Will his daughter read the book? “Maybe only the bad parts,” he said with a laugh. “You know, anything that will turn her against me. I really have no idea how my daughter is raised. But there is an authority, and that authority’s job is to protect the child. And none of this is now done in the best interest of the child. What you have to do now [is] to get a judge to force a mother to go into therapy to get her to stop alienating a child against her other parent -- they just don’t want to do that. Men’s behavior is examined to a fare-thee-well in the California system, and women just skate.”

There are three places in the book where he writes about breaking down, the last time being after the infamous phone message he left for his daughter last year.

“Like I have said many times,” he said, “if what you did on your worst day was recorded by someone privately. . . . " he trailed off for a moment.

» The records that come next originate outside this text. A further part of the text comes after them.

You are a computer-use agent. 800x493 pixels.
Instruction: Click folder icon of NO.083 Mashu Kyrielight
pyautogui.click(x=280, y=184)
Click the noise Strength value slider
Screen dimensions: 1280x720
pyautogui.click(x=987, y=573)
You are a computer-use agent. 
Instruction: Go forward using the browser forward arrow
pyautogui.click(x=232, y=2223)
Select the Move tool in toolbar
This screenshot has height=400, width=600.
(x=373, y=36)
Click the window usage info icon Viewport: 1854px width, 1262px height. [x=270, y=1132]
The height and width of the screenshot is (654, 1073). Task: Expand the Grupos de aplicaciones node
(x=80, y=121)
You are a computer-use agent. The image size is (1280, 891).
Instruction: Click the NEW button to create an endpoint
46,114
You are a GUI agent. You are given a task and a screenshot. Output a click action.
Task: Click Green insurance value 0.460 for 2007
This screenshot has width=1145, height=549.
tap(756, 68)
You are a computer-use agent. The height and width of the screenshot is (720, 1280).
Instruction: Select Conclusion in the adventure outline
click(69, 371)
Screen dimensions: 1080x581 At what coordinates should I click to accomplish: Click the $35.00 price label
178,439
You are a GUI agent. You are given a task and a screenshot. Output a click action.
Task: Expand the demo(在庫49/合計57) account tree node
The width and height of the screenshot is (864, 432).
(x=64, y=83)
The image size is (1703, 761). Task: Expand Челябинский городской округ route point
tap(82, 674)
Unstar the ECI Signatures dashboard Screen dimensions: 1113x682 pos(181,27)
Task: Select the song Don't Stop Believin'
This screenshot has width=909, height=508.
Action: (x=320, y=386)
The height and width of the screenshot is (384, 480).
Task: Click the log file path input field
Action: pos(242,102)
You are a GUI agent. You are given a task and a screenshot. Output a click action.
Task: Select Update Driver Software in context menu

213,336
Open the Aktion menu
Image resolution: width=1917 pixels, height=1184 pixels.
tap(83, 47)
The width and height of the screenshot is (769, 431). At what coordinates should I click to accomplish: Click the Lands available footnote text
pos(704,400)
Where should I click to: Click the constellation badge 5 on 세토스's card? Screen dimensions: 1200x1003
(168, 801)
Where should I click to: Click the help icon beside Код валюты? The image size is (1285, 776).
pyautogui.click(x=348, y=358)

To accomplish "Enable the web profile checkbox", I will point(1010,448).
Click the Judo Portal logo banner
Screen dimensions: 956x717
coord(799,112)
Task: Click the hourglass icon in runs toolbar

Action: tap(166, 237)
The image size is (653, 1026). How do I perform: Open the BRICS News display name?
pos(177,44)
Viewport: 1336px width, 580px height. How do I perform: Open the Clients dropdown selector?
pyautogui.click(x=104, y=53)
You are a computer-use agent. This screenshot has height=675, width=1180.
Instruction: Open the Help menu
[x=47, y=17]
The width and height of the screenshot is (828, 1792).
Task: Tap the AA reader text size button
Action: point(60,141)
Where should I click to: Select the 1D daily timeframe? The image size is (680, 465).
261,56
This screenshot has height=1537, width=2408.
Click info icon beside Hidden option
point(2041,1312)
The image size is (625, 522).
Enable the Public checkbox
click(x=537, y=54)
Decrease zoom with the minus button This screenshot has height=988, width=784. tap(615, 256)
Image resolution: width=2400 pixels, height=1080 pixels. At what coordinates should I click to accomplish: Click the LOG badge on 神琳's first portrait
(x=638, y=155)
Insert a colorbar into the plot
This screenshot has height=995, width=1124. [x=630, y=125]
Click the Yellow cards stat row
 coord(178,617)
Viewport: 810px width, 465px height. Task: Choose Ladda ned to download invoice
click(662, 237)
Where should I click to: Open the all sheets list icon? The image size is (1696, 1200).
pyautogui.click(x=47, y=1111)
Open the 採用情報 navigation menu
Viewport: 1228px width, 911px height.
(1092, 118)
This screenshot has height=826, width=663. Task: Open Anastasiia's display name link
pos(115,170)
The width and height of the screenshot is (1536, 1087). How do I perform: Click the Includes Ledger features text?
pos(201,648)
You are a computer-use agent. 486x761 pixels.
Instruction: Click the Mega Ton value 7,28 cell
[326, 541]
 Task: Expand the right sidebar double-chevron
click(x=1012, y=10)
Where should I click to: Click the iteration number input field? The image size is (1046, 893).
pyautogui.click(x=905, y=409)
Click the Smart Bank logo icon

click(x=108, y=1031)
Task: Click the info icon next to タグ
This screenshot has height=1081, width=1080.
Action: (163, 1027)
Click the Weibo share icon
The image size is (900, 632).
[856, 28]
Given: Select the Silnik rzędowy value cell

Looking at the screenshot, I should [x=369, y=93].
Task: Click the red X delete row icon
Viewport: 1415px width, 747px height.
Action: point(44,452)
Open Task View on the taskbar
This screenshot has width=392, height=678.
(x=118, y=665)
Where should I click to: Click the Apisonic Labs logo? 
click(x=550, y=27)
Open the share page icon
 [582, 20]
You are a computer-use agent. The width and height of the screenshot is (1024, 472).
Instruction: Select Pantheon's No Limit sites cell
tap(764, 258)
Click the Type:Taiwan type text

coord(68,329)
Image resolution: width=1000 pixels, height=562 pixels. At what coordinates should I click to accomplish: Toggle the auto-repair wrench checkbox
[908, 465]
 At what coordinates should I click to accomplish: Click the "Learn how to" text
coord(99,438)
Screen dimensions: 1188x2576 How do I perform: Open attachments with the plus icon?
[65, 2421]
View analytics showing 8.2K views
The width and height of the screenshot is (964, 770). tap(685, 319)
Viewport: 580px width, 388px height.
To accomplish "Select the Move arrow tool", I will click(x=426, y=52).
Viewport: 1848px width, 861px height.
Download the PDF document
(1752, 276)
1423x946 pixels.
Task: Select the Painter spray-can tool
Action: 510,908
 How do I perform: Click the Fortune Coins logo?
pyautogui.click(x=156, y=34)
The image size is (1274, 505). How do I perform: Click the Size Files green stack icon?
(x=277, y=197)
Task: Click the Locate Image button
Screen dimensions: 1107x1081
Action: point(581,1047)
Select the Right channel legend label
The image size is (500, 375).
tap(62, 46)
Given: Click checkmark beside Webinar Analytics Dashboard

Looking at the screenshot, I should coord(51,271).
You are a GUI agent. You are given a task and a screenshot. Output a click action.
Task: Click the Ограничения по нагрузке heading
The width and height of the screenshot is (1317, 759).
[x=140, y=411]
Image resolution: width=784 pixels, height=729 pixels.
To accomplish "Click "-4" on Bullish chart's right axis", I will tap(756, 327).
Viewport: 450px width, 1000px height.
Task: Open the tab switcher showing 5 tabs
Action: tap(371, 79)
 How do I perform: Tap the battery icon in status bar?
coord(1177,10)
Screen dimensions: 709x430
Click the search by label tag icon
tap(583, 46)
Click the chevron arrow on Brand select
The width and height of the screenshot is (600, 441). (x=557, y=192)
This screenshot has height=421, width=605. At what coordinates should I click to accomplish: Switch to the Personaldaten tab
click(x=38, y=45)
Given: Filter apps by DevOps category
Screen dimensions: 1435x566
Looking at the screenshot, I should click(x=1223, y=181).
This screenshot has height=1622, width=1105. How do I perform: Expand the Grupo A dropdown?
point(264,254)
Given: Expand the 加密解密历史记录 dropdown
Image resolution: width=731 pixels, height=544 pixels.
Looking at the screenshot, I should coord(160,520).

“Listen,” he said, standing up and putting his hands on the armrests of his chair, pushing his weight into the canvas. “The other side is angrier than I will ever be, that’s for sure. And when what you do on your worst day is broadcast by these people. . . . Someone should have gone to a judge and said, ‘I would prefer that he not leave messages like that.’ It could have been done. The world now is so fueled by mockery, and you just get really sad when it’s your turn to be taken for a spin.”

But it is clear from his current levity on set that he has bounced back.

“To an extent. But I am changed. I’m very changed from the experience. It does change you!” he said, just as a stranger walked up and asked for his autograph.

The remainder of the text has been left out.